Stored items:
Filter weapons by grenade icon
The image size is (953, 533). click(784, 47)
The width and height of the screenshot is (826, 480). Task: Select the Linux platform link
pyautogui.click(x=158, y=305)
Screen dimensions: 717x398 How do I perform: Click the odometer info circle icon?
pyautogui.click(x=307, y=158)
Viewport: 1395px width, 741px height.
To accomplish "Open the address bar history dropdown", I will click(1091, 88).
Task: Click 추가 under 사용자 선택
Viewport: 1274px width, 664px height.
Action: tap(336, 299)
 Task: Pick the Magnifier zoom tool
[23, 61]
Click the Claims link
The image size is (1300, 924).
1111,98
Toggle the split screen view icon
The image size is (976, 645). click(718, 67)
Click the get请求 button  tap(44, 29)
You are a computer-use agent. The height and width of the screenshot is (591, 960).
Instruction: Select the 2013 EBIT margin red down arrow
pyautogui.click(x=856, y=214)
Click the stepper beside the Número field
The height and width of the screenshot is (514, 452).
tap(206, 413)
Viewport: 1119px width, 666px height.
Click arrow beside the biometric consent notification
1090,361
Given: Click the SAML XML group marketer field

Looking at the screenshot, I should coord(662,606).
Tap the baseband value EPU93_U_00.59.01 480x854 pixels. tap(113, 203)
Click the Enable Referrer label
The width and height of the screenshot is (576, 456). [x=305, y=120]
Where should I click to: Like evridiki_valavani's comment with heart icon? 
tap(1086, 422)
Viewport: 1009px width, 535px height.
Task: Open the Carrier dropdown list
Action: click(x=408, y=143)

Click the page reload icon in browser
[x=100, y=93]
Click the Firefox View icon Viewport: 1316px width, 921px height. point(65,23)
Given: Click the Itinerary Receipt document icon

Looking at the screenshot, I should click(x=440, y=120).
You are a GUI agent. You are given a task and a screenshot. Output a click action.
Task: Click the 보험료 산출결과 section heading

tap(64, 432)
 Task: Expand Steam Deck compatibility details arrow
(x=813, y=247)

◆ **DESCRIPTION OF THE TASK**
Write every entry out again exactly.

◆ **REPLY TO THE TASK**
Filter weapons by grenade icon
The image size is (953, 533). click(784, 47)
The width and height of the screenshot is (826, 480). Task: Select the Linux platform link
pyautogui.click(x=158, y=305)
Screen dimensions: 717x398 How do I perform: Click the odometer info circle icon?
pyautogui.click(x=307, y=158)
Viewport: 1395px width, 741px height.
To accomplish "Open the address bar history dropdown", I will click(1091, 88).
Task: Click 추가 under 사용자 선택
Viewport: 1274px width, 664px height.
Action: tap(336, 299)
 Task: Pick the Magnifier zoom tool
[23, 61]
Click the Claims link
The image size is (1300, 924).
1111,98
Toggle the split screen view icon
The image size is (976, 645). click(718, 67)
Click the get请求 button  tap(44, 29)
You are a computer-use agent. The height and width of the screenshot is (591, 960).
Instruction: Select the 2013 EBIT margin red down arrow
pyautogui.click(x=856, y=214)
Click the stepper beside the Número field
The height and width of the screenshot is (514, 452).
tap(206, 413)
Viewport: 1119px width, 666px height.
Click arrow beside the biometric consent notification
1090,361
Given: Click the SAML XML group marketer field

Looking at the screenshot, I should coord(662,606).
Tap the baseband value EPU93_U_00.59.01 480x854 pixels. tap(113, 203)
Click the Enable Referrer label
The width and height of the screenshot is (576, 456). [x=305, y=120]
Where should I click to: Like evridiki_valavani's comment with heart icon? 
tap(1086, 422)
Viewport: 1009px width, 535px height.
Task: Open the Carrier dropdown list
Action: click(x=408, y=143)

Click the page reload icon in browser
[x=100, y=93]
Click the Firefox View icon Viewport: 1316px width, 921px height. point(65,23)
Given: Click the Itinerary Receipt document icon

Looking at the screenshot, I should click(x=440, y=120).
You are a GUI agent. You are given a task and a screenshot. Output a click action.
Task: Click the 보험료 산출결과 section heading

tap(64, 432)
 Task: Expand Steam Deck compatibility details arrow
(x=813, y=247)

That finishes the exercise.